→ WORK TASK: The lines from the one with "Where should I click to: Open" through the last line below are to be copied exactly; no other lines are to be returned.

[Dataset records]
• • •
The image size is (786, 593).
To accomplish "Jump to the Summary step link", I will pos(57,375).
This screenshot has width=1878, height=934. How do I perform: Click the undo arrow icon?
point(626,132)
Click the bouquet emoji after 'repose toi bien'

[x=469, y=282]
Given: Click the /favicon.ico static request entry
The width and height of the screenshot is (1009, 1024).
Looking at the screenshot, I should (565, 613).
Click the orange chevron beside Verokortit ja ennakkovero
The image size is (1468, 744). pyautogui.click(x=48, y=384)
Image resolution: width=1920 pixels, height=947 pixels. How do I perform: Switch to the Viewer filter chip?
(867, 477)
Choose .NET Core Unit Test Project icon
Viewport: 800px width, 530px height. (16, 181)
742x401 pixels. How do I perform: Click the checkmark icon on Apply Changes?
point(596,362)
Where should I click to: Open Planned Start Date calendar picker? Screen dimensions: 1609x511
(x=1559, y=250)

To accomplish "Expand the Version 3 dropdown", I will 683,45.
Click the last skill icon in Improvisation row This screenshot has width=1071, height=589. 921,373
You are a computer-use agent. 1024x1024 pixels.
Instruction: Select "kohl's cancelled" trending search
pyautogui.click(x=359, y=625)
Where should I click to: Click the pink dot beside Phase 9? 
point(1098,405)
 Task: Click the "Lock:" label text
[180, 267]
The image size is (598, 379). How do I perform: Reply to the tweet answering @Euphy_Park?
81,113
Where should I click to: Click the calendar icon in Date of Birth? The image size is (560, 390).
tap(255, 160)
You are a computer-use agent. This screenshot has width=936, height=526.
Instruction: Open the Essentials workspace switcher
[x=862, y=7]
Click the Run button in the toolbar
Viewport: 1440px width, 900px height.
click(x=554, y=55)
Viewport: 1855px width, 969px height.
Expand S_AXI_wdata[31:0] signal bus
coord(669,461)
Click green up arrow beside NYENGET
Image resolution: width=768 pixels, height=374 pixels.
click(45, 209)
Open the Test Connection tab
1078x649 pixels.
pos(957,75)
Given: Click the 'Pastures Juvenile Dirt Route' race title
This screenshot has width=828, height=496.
• • •
→ WRITTEN ANSWER:
Where should I click to: Open Planned Start Date calendar picker? Screen dimensions: 1609x511
(x=1559, y=250)

To accomplish "Expand the Version 3 dropdown", I will 683,45.
Click the last skill icon in Improvisation row This screenshot has width=1071, height=589. 921,373
You are a computer-use agent. 1024x1024 pixels.
Instruction: Select "kohl's cancelled" trending search
pyautogui.click(x=359, y=625)
Where should I click to: Click the pink dot beside Phase 9? 
point(1098,405)
 Task: Click the "Lock:" label text
[180, 267]
The image size is (598, 379). How do I perform: Reply to the tweet answering @Euphy_Park?
81,113
Where should I click to: Click the calendar icon in Date of Birth? The image size is (560, 390).
tap(255, 160)
You are a computer-use agent. This screenshot has width=936, height=526.
Instruction: Open the Essentials workspace switcher
[x=862, y=7]
Click the Run button in the toolbar
Viewport: 1440px width, 900px height.
click(x=554, y=55)
Viewport: 1855px width, 969px height.
Expand S_AXI_wdata[31:0] signal bus
coord(669,461)
Click green up arrow beside NYENGET
Image resolution: width=768 pixels, height=374 pixels.
click(45, 209)
Open the Test Connection tab
1078x649 pixels.
pos(957,75)
Given: Click the 'Pastures Juvenile Dirt Route' race title
This screenshot has width=828, height=496.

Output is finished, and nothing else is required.